- **Provided information**
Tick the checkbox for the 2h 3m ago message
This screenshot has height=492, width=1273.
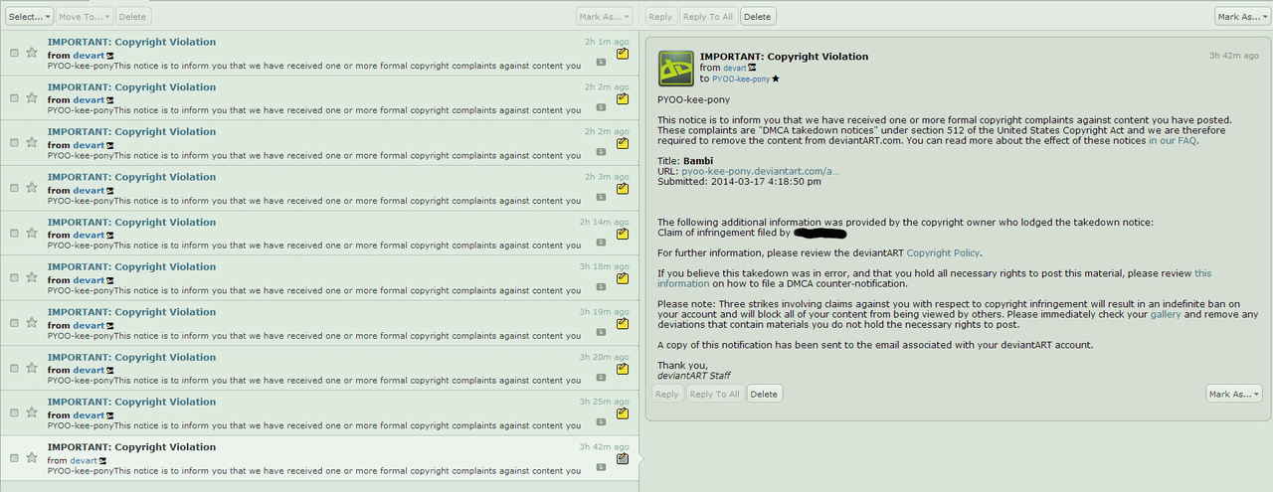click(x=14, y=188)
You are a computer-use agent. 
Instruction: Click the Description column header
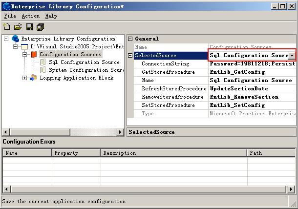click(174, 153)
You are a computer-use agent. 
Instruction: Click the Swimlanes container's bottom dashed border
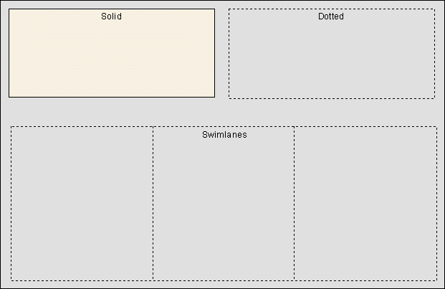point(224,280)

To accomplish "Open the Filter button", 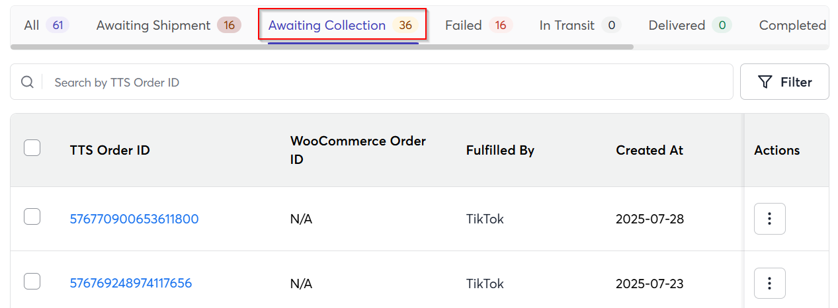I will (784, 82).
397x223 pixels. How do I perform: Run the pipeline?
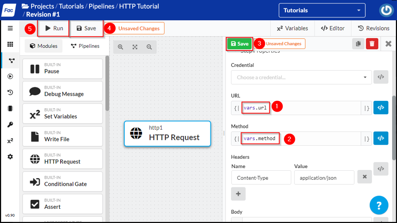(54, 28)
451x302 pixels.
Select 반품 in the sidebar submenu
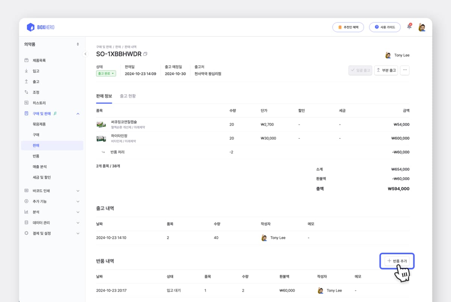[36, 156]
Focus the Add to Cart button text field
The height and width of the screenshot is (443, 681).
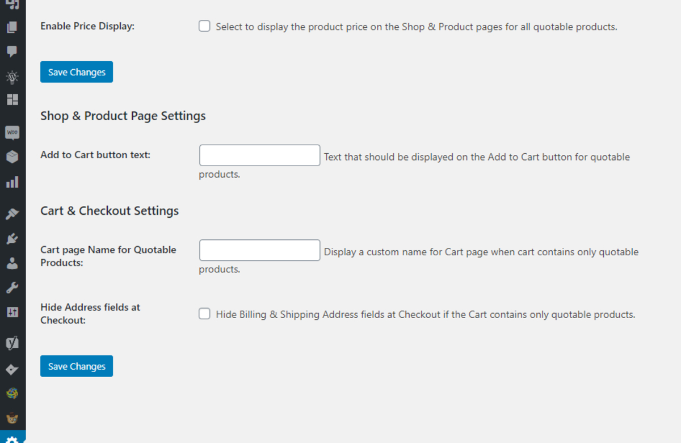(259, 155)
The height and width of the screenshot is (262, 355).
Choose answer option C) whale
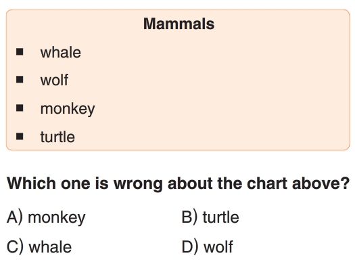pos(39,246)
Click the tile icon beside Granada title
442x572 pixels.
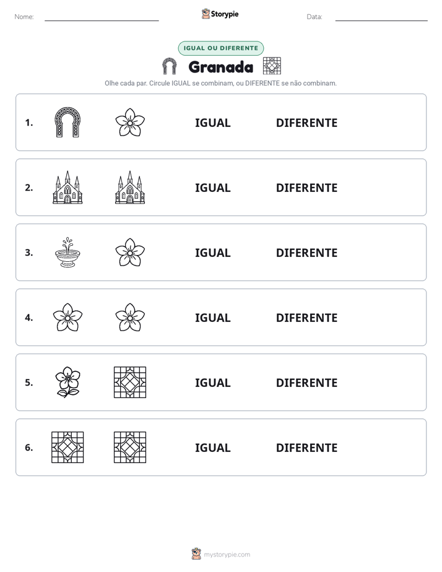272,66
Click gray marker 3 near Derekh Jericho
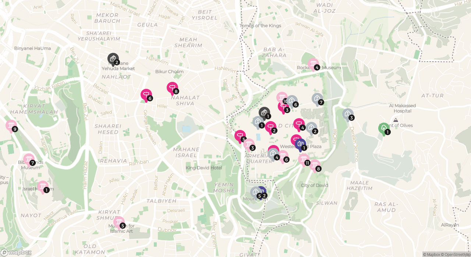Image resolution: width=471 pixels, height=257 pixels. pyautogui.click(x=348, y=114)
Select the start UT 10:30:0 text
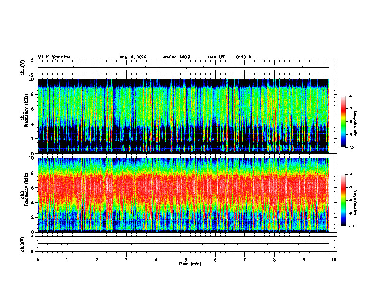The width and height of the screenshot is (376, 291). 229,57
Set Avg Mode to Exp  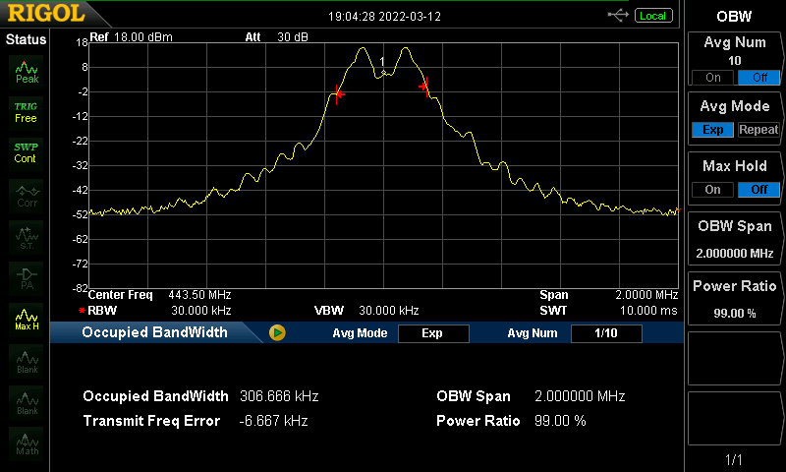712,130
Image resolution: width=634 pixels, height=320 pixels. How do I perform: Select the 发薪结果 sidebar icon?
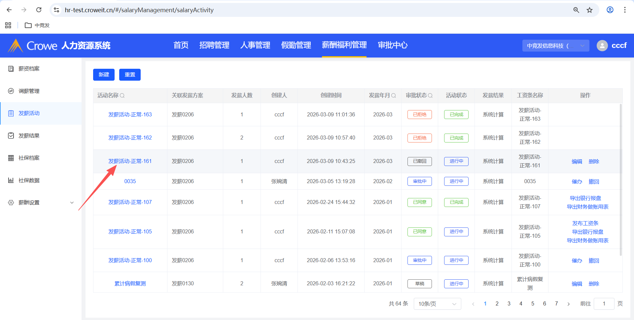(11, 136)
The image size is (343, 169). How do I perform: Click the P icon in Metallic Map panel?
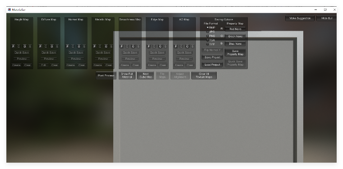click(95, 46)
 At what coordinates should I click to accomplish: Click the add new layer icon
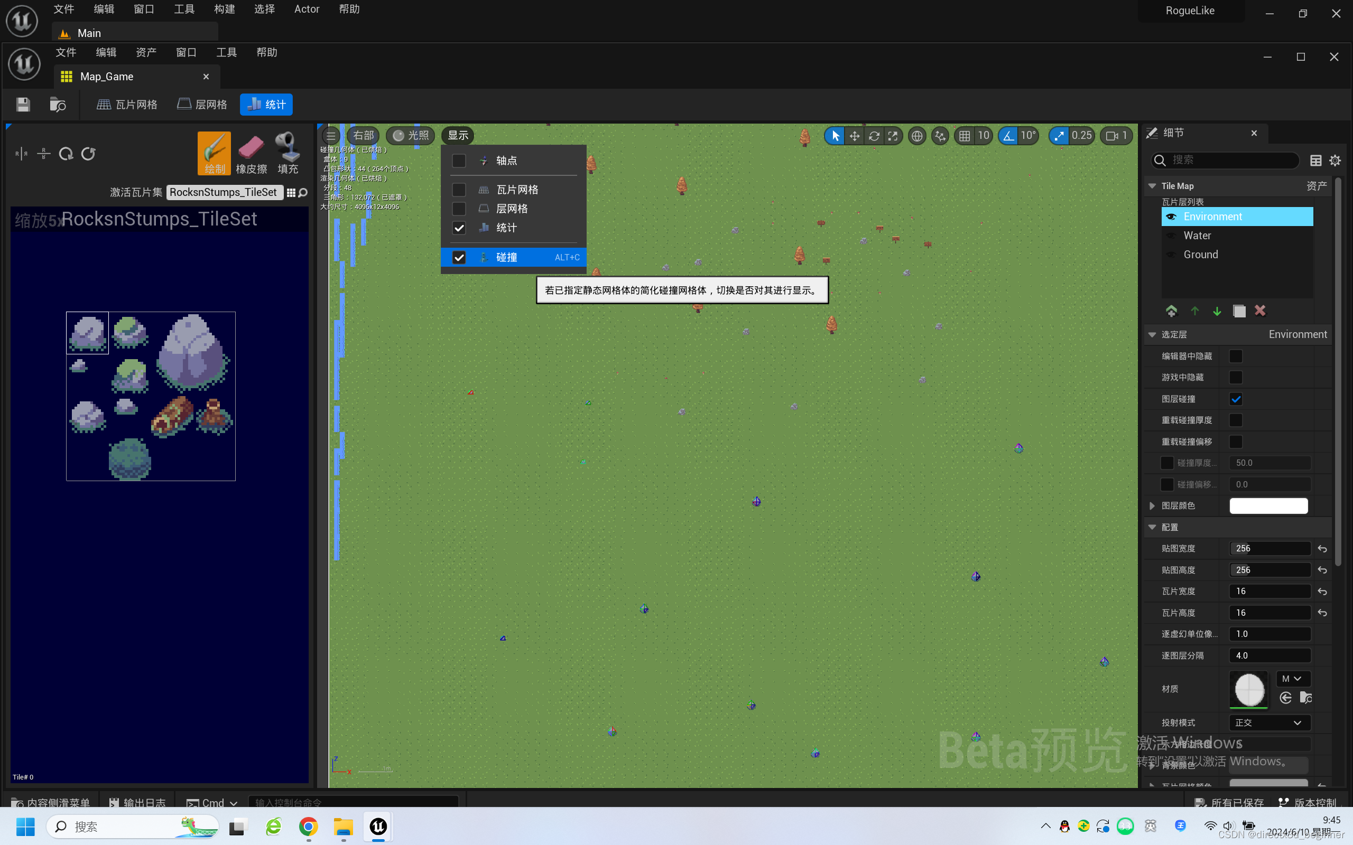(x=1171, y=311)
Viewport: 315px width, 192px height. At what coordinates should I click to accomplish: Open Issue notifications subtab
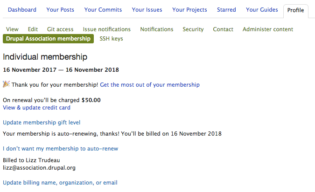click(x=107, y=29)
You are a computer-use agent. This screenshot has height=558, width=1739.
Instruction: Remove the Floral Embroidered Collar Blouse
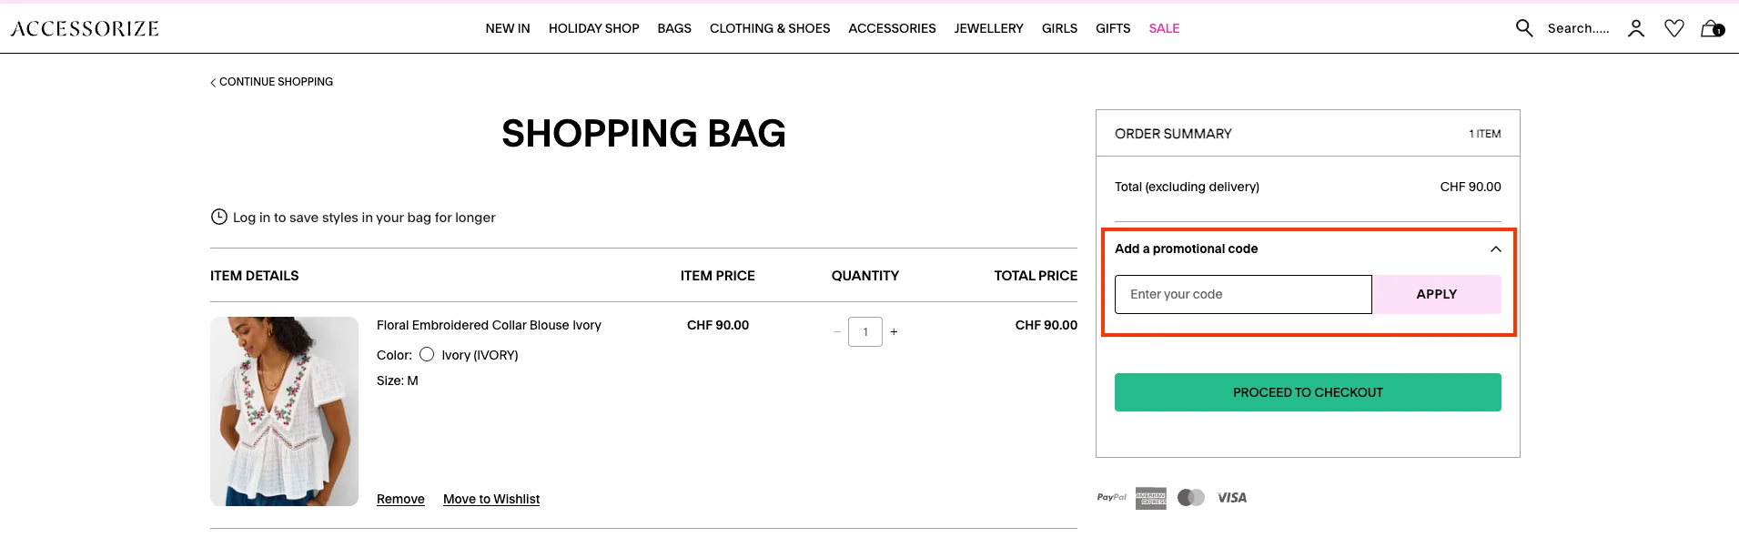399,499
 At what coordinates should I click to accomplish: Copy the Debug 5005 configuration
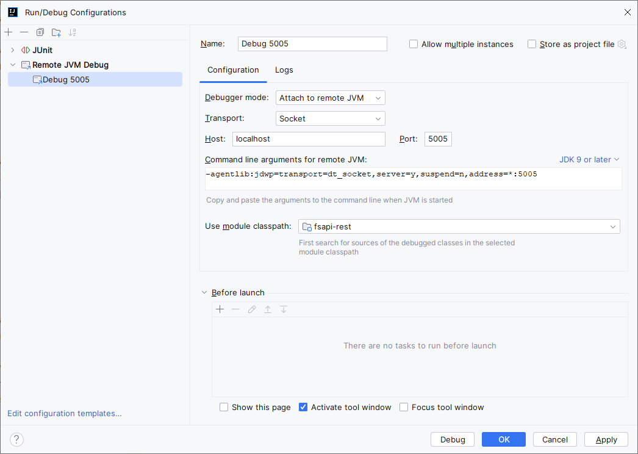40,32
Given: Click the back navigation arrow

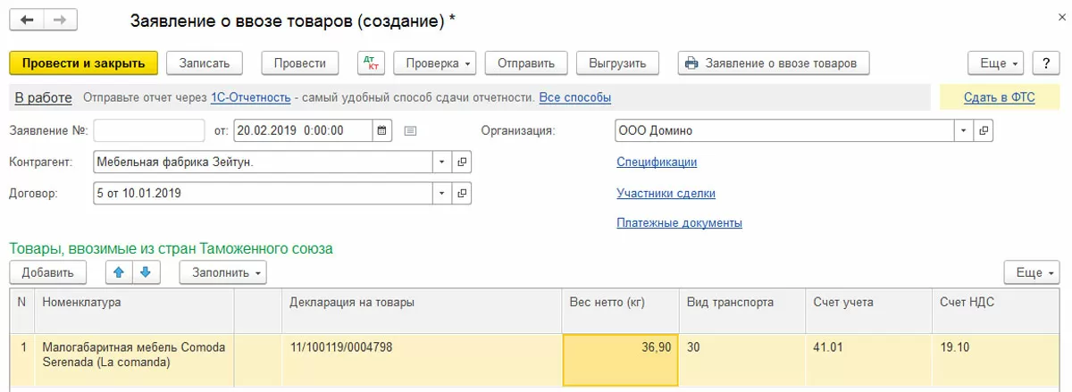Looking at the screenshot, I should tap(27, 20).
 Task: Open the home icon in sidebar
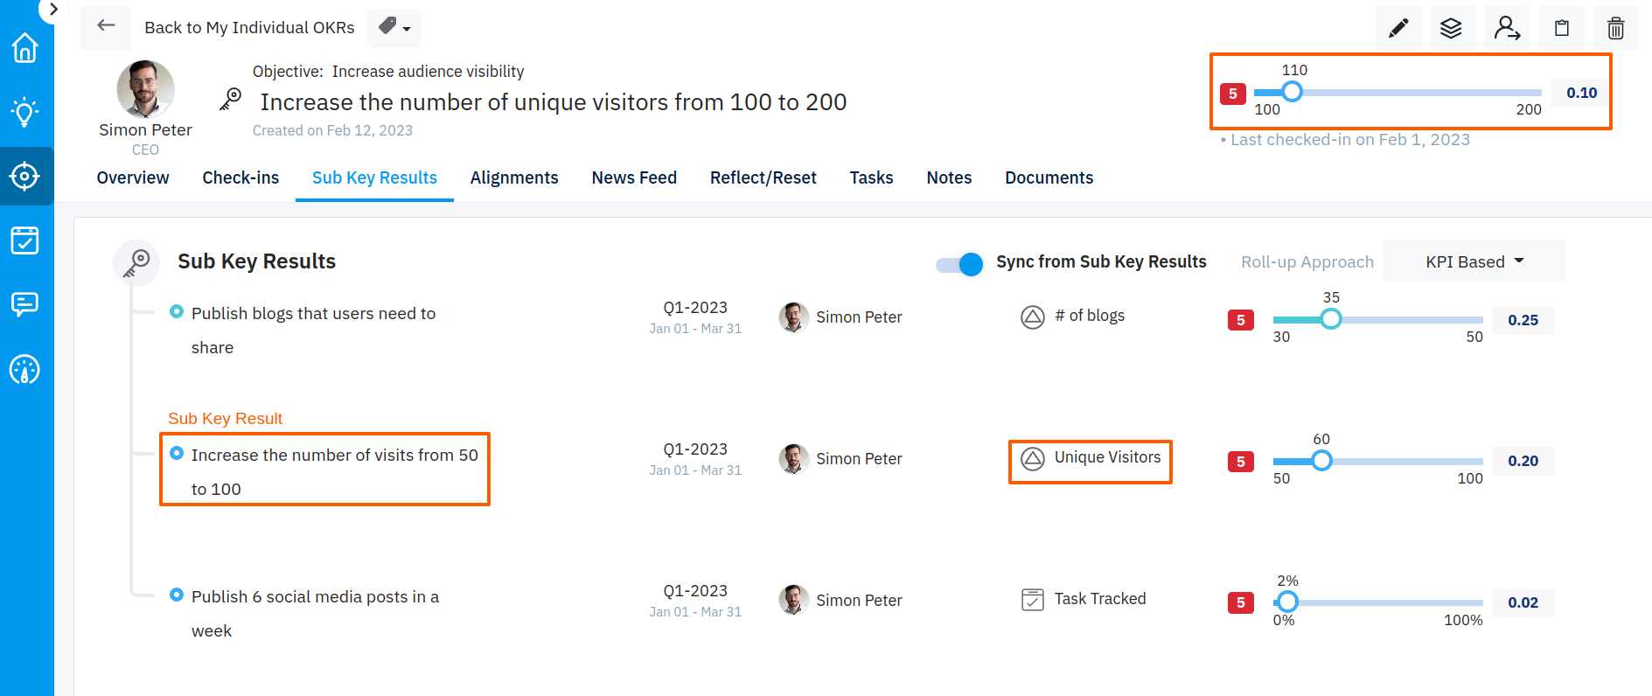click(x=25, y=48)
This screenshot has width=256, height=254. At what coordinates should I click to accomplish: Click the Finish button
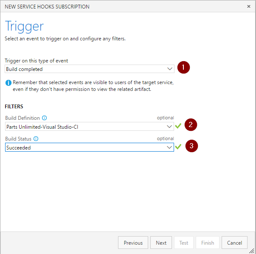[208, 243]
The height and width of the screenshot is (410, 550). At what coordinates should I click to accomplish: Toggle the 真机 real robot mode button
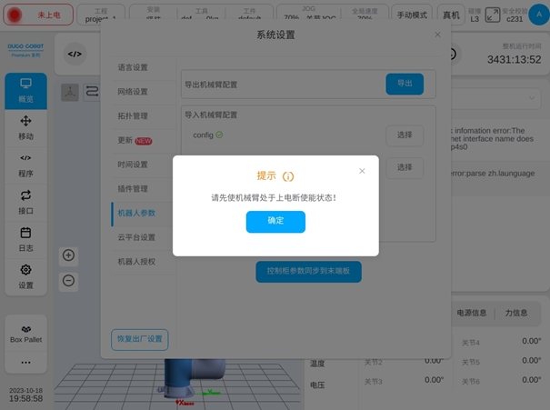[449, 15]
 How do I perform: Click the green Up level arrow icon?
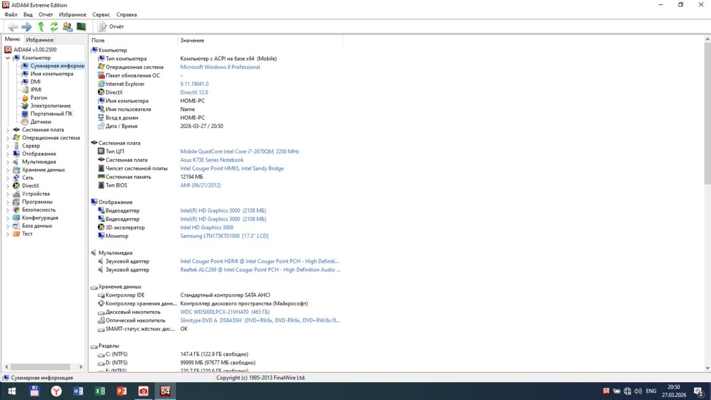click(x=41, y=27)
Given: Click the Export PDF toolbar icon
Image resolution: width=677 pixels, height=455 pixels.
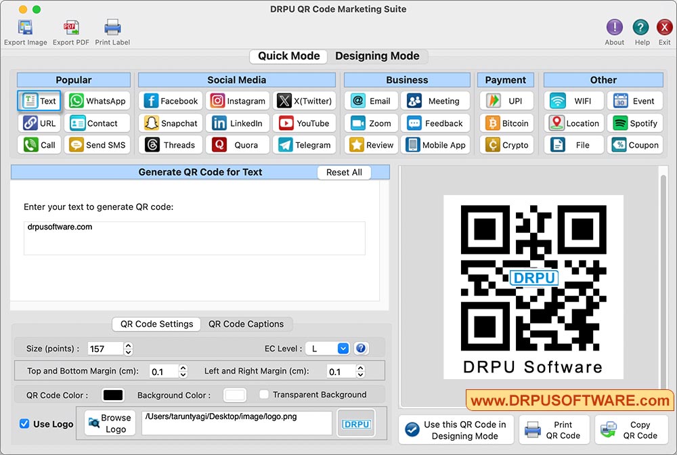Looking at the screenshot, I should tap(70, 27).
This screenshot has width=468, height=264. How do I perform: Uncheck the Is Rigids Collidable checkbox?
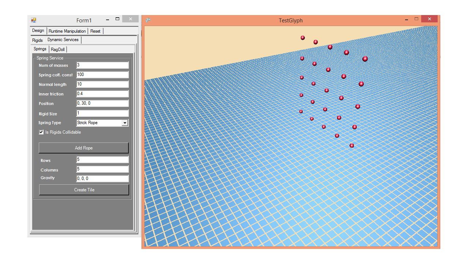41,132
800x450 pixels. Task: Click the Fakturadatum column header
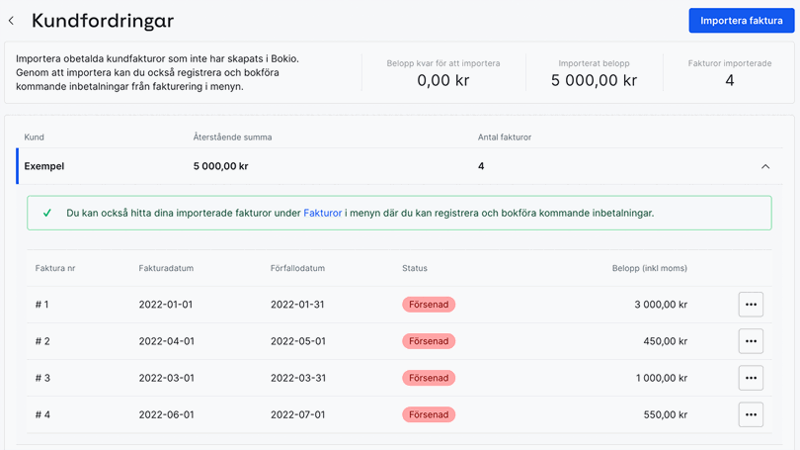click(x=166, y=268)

- **Short problem**
Reproduce everything from the line containing "How do I perform: Click the green" down to the end of the material above, and leave the pictures out.

- **Solution to this exercise**
 How do I perform: Click the green Up level arrow icon?
click(x=41, y=27)
Given: Click the Export PDF toolbar icon
Image resolution: width=677 pixels, height=455 pixels.
Looking at the screenshot, I should tap(70, 27).
This screenshot has width=468, height=264. How do I perform: Uncheck the Is Rigids Collidable checkbox?
41,132
800x450 pixels. Task: Click the Fakturadatum column header
click(x=166, y=268)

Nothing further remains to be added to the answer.